▸ **Exercise directions**
Look below for the line containing "Task: Collapse the 查看方式 类别 dropdown". Output it and each remaining line of the entries exactly, and nothing else.

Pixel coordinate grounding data

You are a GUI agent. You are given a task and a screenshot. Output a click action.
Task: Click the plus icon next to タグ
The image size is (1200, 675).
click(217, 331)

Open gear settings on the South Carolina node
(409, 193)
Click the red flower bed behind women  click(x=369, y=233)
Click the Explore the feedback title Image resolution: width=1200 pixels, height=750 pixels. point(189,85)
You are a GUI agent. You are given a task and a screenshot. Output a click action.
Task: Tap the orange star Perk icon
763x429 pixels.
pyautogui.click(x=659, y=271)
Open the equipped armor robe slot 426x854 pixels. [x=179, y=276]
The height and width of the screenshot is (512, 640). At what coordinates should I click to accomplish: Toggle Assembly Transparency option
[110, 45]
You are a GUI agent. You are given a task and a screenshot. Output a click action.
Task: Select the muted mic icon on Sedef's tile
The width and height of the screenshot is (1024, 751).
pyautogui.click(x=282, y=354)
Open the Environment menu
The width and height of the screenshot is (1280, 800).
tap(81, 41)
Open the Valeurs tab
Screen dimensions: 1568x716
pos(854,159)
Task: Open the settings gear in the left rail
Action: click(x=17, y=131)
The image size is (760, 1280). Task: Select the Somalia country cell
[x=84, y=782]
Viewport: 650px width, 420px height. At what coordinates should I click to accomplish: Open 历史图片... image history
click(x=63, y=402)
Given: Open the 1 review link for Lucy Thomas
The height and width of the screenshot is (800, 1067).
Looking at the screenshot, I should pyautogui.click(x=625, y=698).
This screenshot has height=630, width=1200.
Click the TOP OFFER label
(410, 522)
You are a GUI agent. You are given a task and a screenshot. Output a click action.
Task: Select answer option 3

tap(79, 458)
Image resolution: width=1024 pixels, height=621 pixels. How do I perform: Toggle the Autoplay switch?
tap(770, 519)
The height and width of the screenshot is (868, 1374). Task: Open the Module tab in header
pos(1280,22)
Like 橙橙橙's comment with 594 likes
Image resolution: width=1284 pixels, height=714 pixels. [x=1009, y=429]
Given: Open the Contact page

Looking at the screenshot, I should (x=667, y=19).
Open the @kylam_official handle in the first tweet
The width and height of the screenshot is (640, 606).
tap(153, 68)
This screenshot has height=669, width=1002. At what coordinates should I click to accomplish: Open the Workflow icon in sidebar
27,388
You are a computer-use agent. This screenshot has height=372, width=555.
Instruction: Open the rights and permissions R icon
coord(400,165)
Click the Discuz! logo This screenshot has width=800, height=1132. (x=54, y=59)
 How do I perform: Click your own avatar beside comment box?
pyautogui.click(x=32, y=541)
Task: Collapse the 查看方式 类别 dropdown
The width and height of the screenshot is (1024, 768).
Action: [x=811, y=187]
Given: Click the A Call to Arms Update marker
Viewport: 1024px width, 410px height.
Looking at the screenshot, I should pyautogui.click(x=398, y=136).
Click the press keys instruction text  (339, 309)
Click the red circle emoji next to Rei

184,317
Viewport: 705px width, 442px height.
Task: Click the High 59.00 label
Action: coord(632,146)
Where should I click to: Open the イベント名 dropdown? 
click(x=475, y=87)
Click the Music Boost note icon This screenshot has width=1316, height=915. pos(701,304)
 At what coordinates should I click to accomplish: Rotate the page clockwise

▸ **Task solution**
Task: Collapse the 查看方式 类别 dropdown
The width and height of the screenshot is (1024, 768).
Action: [x=811, y=187]
Given: Click the A Call to Arms Update marker
Viewport: 1024px width, 410px height.
Looking at the screenshot, I should pyautogui.click(x=398, y=136).
Click the press keys instruction text  (339, 309)
Click the red circle emoji next to Rei

184,317
Viewport: 705px width, 442px height.
Task: Click the High 59.00 label
Action: coord(632,146)
Where should I click to: Open the イベント名 dropdown? 
click(x=475, y=87)
Click the Music Boost note icon This screenshot has width=1316, height=915. pos(701,304)
 At what coordinates should I click to accomplish: Rotate the page clockwise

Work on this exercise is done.